Prediction of phenotypic bedaquiline resistance from genomic data is further complicated by the existence of hypersusceptibility variants. For example, the c-11a variant located in the promoter of MmpR5, which appears to increase susceptibly to bedaquiline [40], was observed to be fixed throughout a large clade within L2. The early emergence of this variant and its geographical concentration in South Africa and Eswatini may suggest the role of non-pharmacological influences on MmpR5 which regulates multiple MmpL efflux systems [20]. Further, analysis of hypersusceptibility is limited by the truncated lower MIC range of the UKMYC microtitre plates, with many isolates giving MICs below the lower end of the measured range. While large-scale genotype/phenotype analyses will likely support the development of rapid molecular diagnostics, targeted or whole genome sequencing, at reasonable depths, may provide the only opportunity to detect all possible mmpR5 RAVs, and possible co-occurring mutations, in clinical settings.

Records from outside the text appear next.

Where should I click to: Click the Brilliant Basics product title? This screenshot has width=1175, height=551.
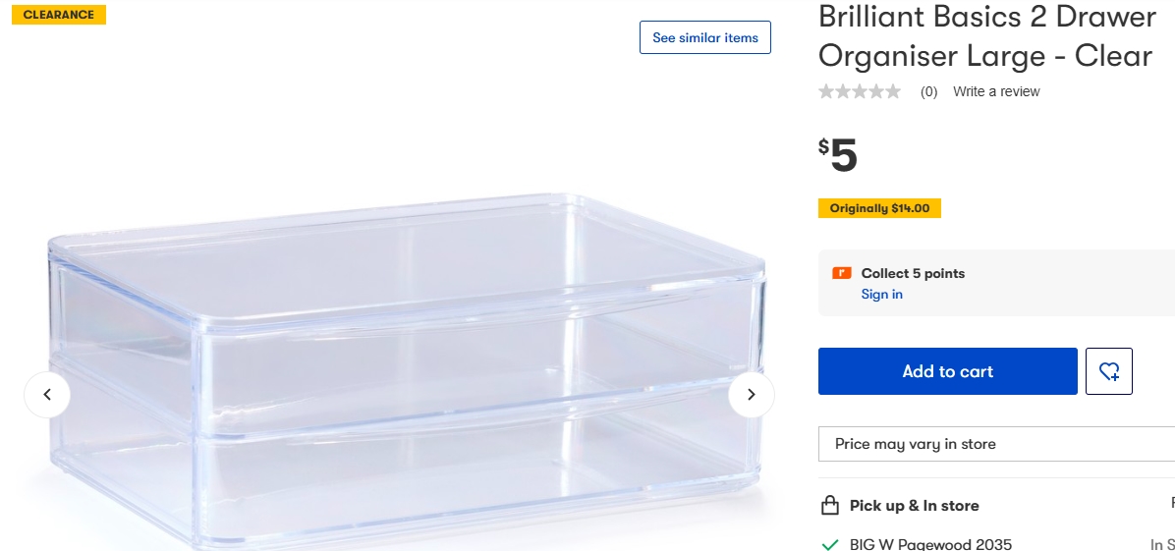click(x=986, y=36)
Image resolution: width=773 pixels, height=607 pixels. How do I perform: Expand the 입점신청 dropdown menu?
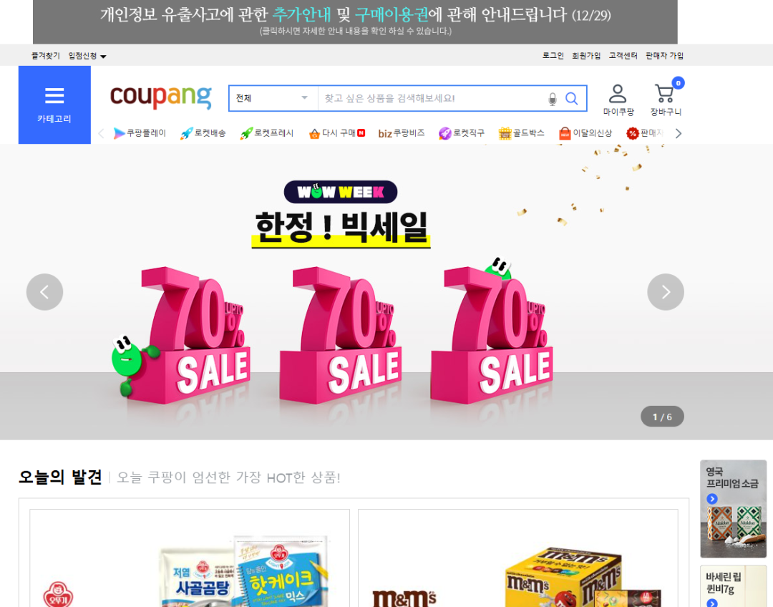point(87,56)
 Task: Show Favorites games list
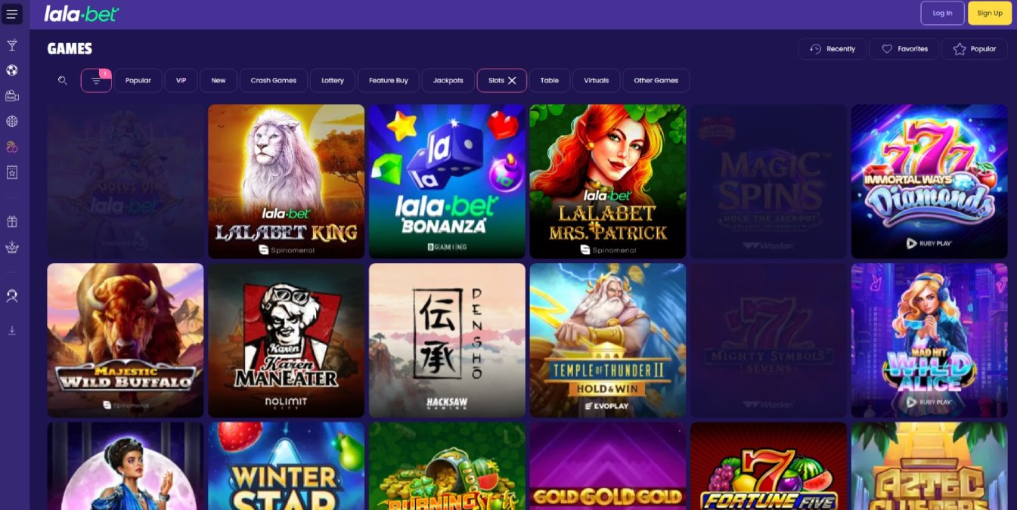click(904, 49)
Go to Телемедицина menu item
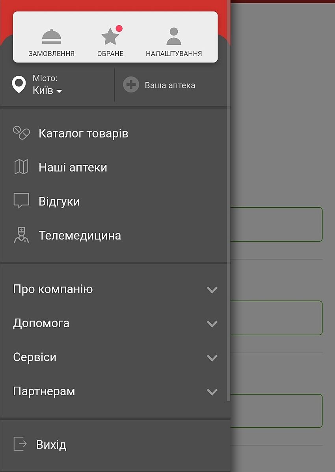The image size is (335, 472). pos(80,236)
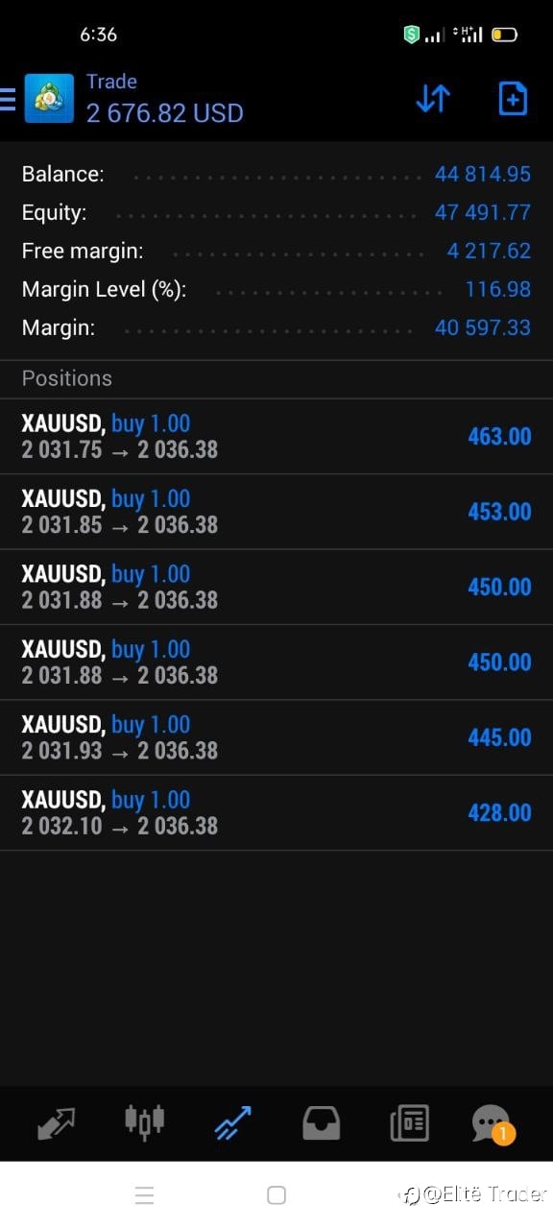Open the Quotes tab with arrows icon
Viewport: 553px width, 1229px height.
(56, 1122)
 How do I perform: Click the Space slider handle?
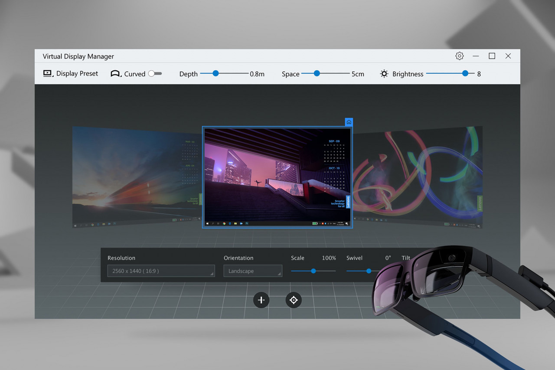317,74

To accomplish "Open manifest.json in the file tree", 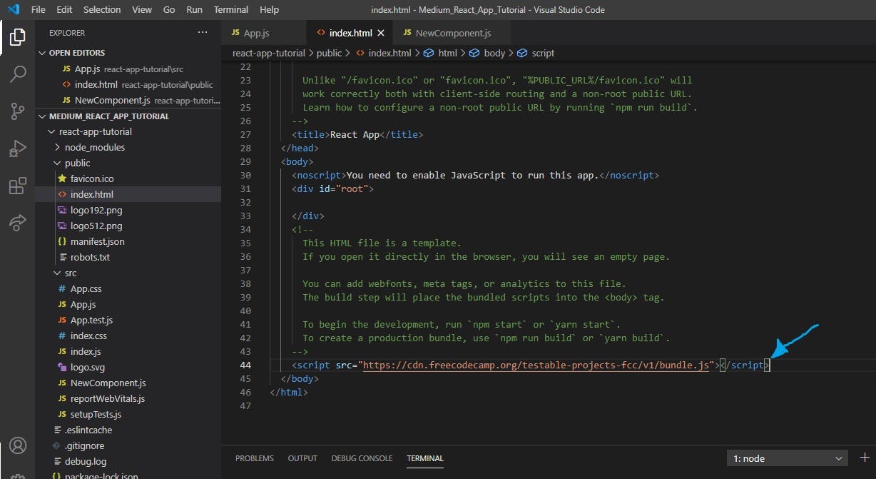I will (x=97, y=241).
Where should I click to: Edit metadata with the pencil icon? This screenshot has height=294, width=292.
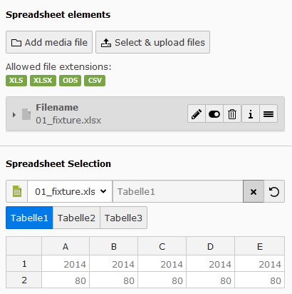197,114
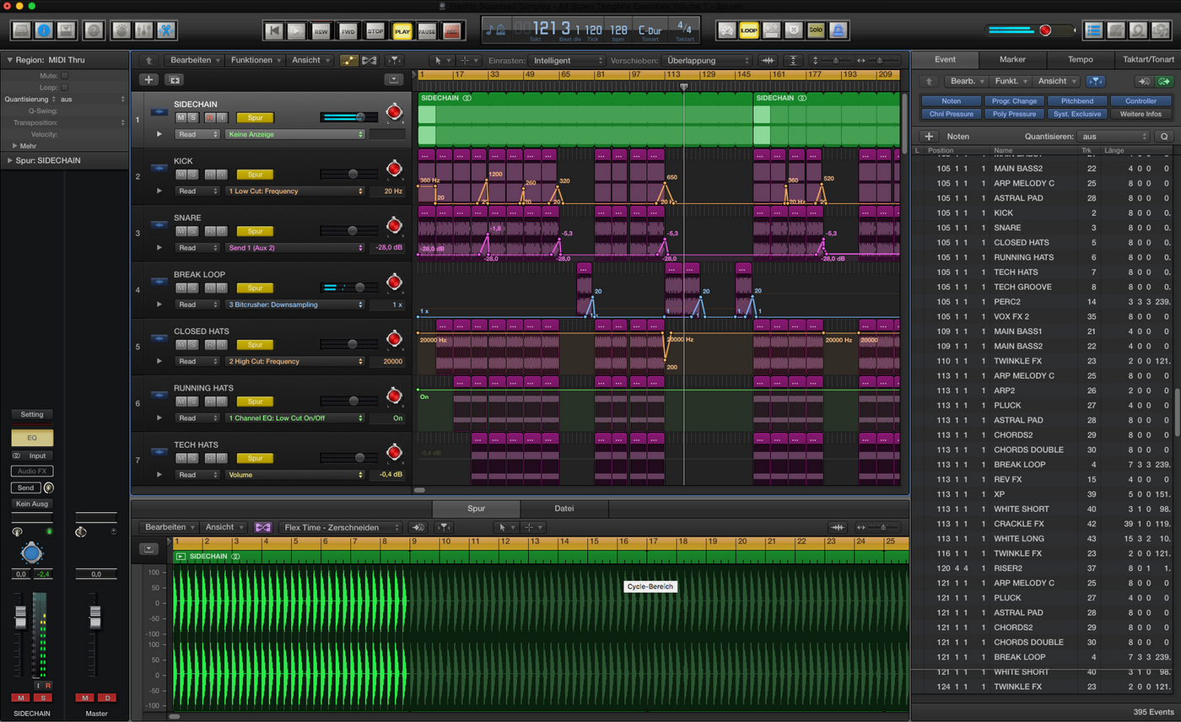This screenshot has width=1181, height=722.
Task: Toggle the metronome click button
Action: [x=839, y=30]
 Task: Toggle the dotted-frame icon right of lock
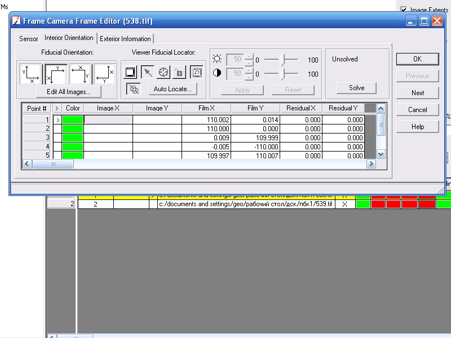[x=196, y=72]
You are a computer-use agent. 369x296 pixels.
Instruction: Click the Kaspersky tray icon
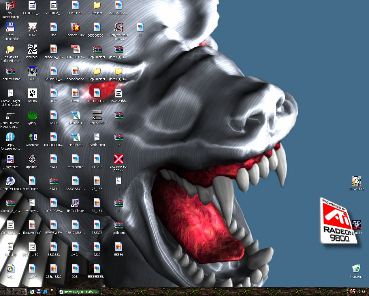(352, 292)
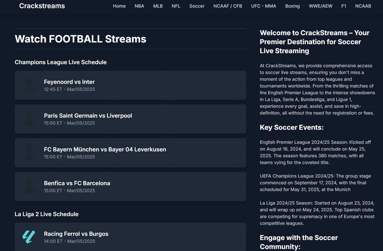
Task: Click the La Liga 2 logo beside Racing Ferrol
Action: click(29, 237)
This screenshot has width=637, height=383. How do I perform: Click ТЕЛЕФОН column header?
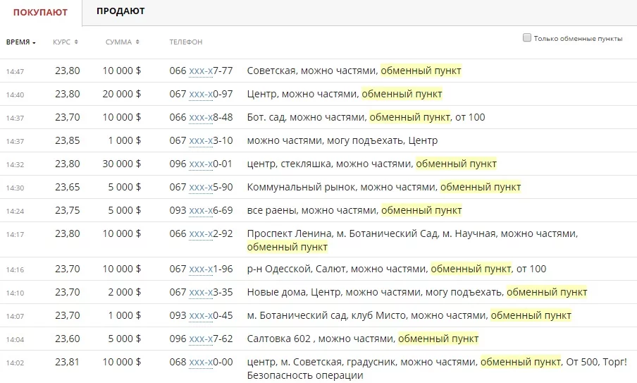[x=185, y=42]
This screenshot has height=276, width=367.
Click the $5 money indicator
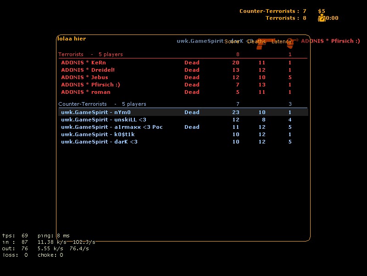pos(321,11)
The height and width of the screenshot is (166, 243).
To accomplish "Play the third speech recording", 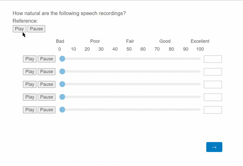I will [x=30, y=84].
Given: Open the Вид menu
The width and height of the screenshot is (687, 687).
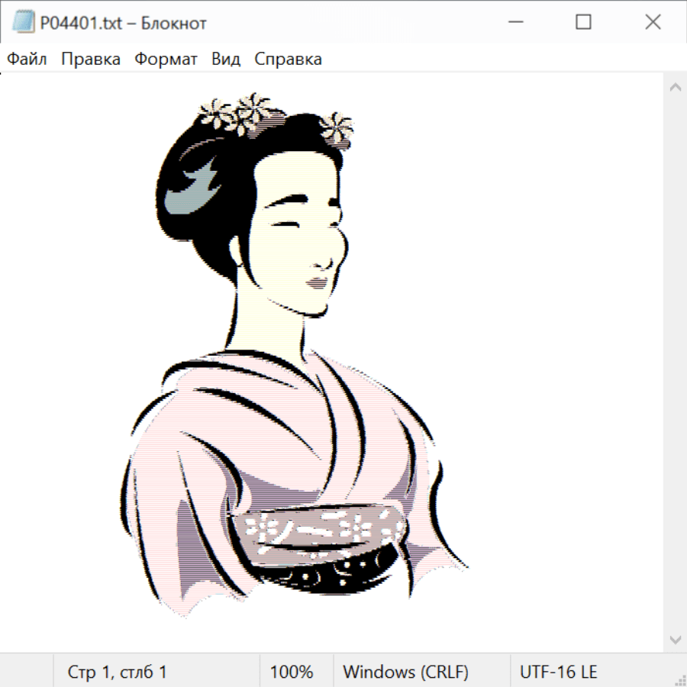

Bedaquiline resistance can also be conferred by other RAVs including in pepQ (bedaquiline and clofazimine), atpE (bedaquiline only) [82] and Rv1979c (clofazimine only). We only found atpE RAVs at low allele frequency in one patient who also had mmpR5 variants (sample accession ERR2677436), which is in line with other evidence suggesting they rarely occur in clinical isolates, likely due to a high fitness cost. Likewise, we only identified Rv1979c RAVs in three patients in China, although there were other variants in Rv1979c for which the ability to cause phenotypic resistance has not been previously assessed. Frameshift pepQ mutations that are potentially causative of resistance were identified in 11 cases, in keeping with its possible role as an additional rare resistance mechanism.

Conclusion

Our findings, of reservoirs of mmpR5 RAVs predating the therapeutic use of bedaquiline, are of high clinical relevance as the presence of mmpR5 variants during therapy in clinical strains has been associated with substantially worse outcomes in patients treated with drug regimens including bedaquiline [37]. Although it is uncertain what the impact of mmpR5 RAVs is on outcomes when present prior to treatment [93, 94], it is imperative to monitor and prevent the wider transmission of bedaquiline-resistant clones, particularly in high MDR/XDR-TB settings. Early evaluation of new TB drug candidates entering clinical trials will also be vital given early data suggesting possible cross-resistance for DprE1 inhibitors such as macozinone [22]. The large and disparate set of mutations in mmpR5 we identified, with differing phenotypes and some having been in circulation historically, adds further urgency to the development of rapid drug susceptibility testing for bedaquiline to inform effective treatment choices and mitigate the further spread of DR-TB.